Sui vigneti veneti e sul paesaggio così nobilitato dai loro ricami ci avrà pure messo la propria benedizione l’Unesco. Se, però, accantonata l’aura romantica, si tratta di andarci a vendemmiare al confronto con quelli francesi non c’è proprio storia.
Lo pensano in molti nel parterre del mondo studentesco italiano, specie in quella fascia di giovani ormai non così lontani dal raggiungere i loro titoli accademici ma che intanto sanno darsi da fare con quei «lavoretti» di accompagnamento verso il mondo adulto della sognata autonomia economica che un po’ tutti abbiamo sperimentato. E lo pensa, fra i molti, Tommaso Filippi, 25 anni, impegnato nella stesura della tesi per la laurea magistrale in economia aziendale a Padova, partito il mese scorso per le campagne della Borgogna dove ha incontrato altri otto coetanei, di cui sei italiani provenienti tutti da regioni diverse. Azienda di piccoli vignaioli e vinificatori, 12 ettari di Syrah biologico per 40 mila bottiglie l’anno, con strutture di ospitalità fatte di camere a due letti, pranzi e cene in famiglia, caffè e merende nelle pause come diritti inderogabili.
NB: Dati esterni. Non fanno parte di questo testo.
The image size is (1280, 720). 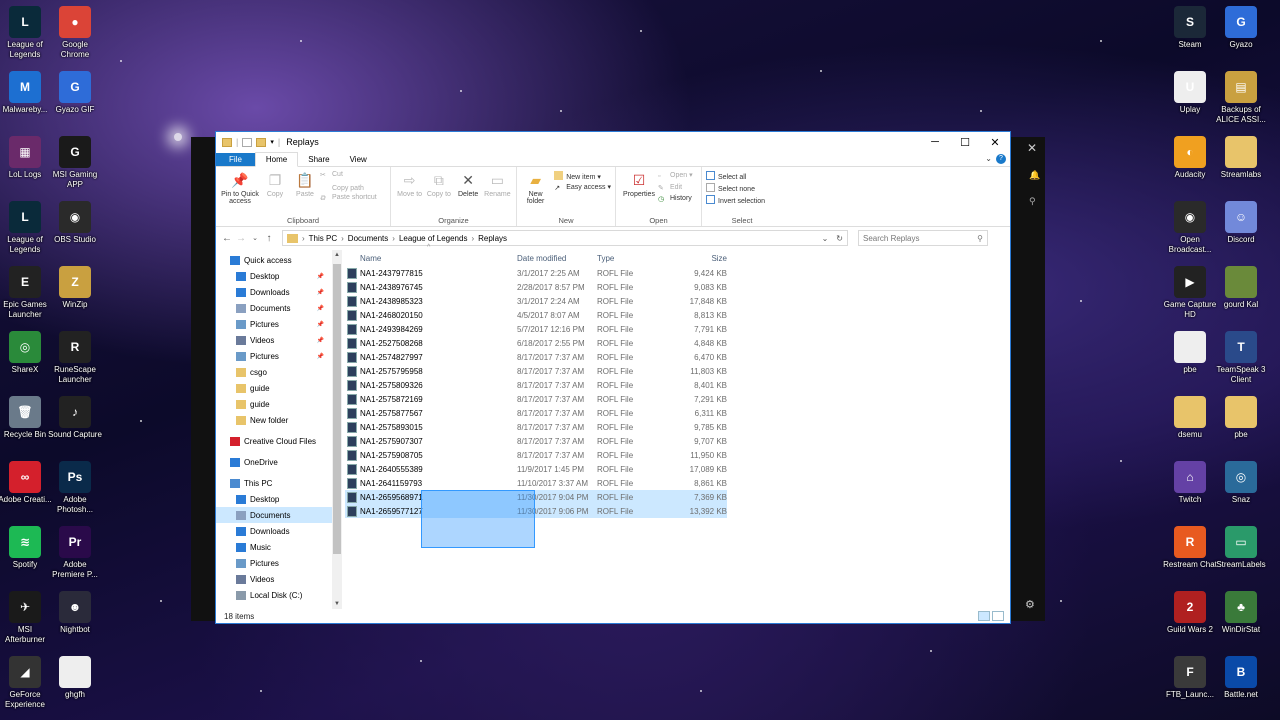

Non è solo filantropia. Là chi impieghi tra le viti manodopera stagionale ha l’obbligo di rispettare requisiti minimi di un certo livello. Il di più è quello che renderà più facile, l’anno successivo, ingaggiare raccoglitori, a quanto pare neppure lì così disponibili. Venendo al sodo, spiega lo studente, «paga netta di 500 euro la settimana, con eventuali surplus per gli straordinari. Ho capito che tra i filari gli italiani per i francesi sono sempre i benvenuti: la cultura della vite è simile alla loro e possono pagarli il minimo perché è pur sempre di più che nella loro patria». Il ragionamento parallelo, cioè, a quello che qui si applica con extracomunitari, più o meno in cooperativa, senza posti letto pasti caldi e merende. Sarà tutt’oro quello che luccica? No, la furbata c’è. La legge italiana consente a chi rientri da un periodo di lavoro all’estero, fosse pure di un solo giorno, un assegno di disoccupazione di 580 euro al mese per un intero semestre. Fatti i conti, insomma, tre settimane di vendemmia in Francia portano in tasca circa 5 mila euro. «È vero, molti dei miei colleghi pensano soprattutto a questo. Ma nella vita – fa presente Filippi - lo puoi fare una sola volta. Visto che non ne ho bisogno, e date le mie intenzioni di cercare un lavoro all’estero, preferisco conservare questa carta da giocare casomai in futuro. Non si sa mai».
Comunque sia, sembra che il modo di iscriversi all’avventura settembrina nei vigneti francesi sia piuttosto noto, con tanto di piattaforme social dedicate e corredate di procedure e moduli per richiedere la disoccupazione al rientro. Al netto dei passaparola diffusi in particolari ambienti. Quali? «Diciamo che la proposta funziona bene in aree giovanili in cui il pensiero sia un po’ alternativo, orientamento da centri sociali, per capirci. Riconosco che, nel mio caso, mi è piaciuto lavorare a fianco di persone con modi di pensare simili, ad esempio con una forte passione per le istanze ambientali. Ci sono state molte cose da condividere, per me il valore vero è stato questo». Certo, occorre poter scegliere anche il datore di lavoro. «Se vai in un’azienda più grande finisce che anche lì diventi un numero ed i titolari non sai neppure chi siano. Allora serve a poco e gli stagionali tornano ad essere quei lavoratori di scarsa qualità assunti senza neppure un colloquio».
Vendemmiatori extracomunitari in Francia? «Non posso dirlo in assoluto. Nel mio piccolo io non ne ho visti». I chilometri di distanza non sono poi così tanti, ma sembra un altro mondo.